A ONU é indispensável - Sérgio Amaral (Veja)

A ONU é indispensável

 Sérgio Amaral, ex-embaixador do Brasil em Washington

A organização que teve papel imprescindível na promoção da paz mundial chega aos 75 anos sob várias críticas, mas tentando se adaptar aos novos tempos e se manter relevante

Revista Veja, 16/10/2020

CRIADA EM 1945 no cenário pós-guerra, a Organização das Nações Unidas cumpriu com o seu papel, dando à sociedade internacional a valiosa contribuição de promover a visão de um mundo mais democrático e justo e comprometendo-se com a busca incessante da paz entre os povos. Empenhou-se pela descolonização, pelo desenvolvimento e, por meio de seus organismos especializados, estimulou a cooperação entre os Estados nas mais diferentes áreas de interesse da humanidade - saúde e educação, ciência e cultura, comércio e indústria, entre tantas outras. Mais recentemente, voltou-se para a proteção do meio ambiente e para o combate às mudanças climáticas. A família da ONU, ampliada pelas instituições de Bretton WoodsFundo Monetário Internacional e Banco Mundial- , compõe o mais amplo acervo de normas, políticas e procedimentos internacionais da história moderna. Seu impulso ao direito internacional não tem paralelo. Sem a flexibilização das regras nacionais, que os organismos da ONU ajudaram a implementar, a globalização econômica simplesmente não teria ocorrido e, se tivesse, seria caótica.

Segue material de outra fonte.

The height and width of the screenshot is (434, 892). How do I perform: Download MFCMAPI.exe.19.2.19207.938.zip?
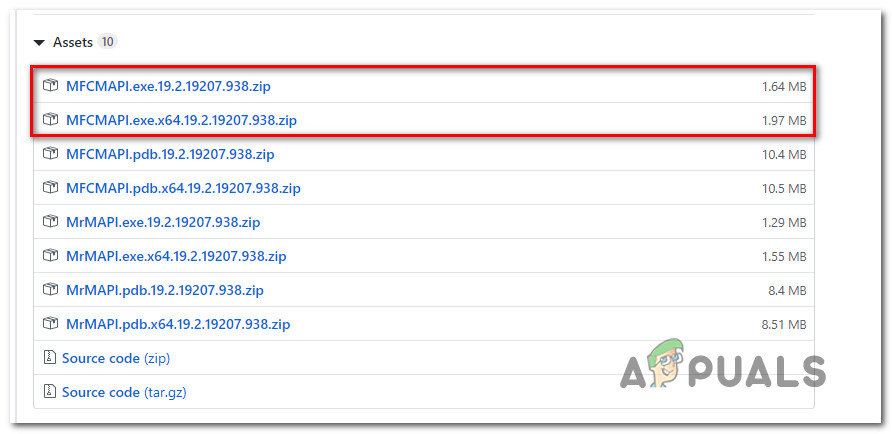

Não obstante conquistas inegáveis, subsiste a crítica quanto à sua eficácia. Alguns arguem que lhe falta poder para ser realmente eficiente, sem se lembrar de que a ONU adota sanções legítimas, porque endossadas pela comunidade das nações. Outros, ao contrário, a acusam de exorbitar de suas competências, como seria o caso da Unesco ou mesmo da Organização Mundial do Comércio, por suas engrenagens para a resolução de controvérsias. Muitos a condenam ainda por inoperância, por não ter encontrado saída para as grandes tragédias humanitárias.

A organização internacional mais longeva de que se tem notícia foi o fruto de uma ourivesaria política forjada ao longo de décadas. Ela concilia a representatividade com o equilíbrio de poder. As grandes potências jamais aceitariam participar de uma instituição em que a acentuada disparidade de peso econômico e de recursos políticos não fosse levada em conta. Essa é justamente a razão de ser do Conselho de Segurança, no qual têm assento as nações mais poderosas. Por isso mesmo, é tão difícil reformá-lo. Mas os países mais pobres ou de menor poder relativo tampouco aceitariam participar de uma instituição, que se propõe a ser multilateral e universal, sem que ela lhes oferecesse espaço para manifestar sua voz e ser ouvidos.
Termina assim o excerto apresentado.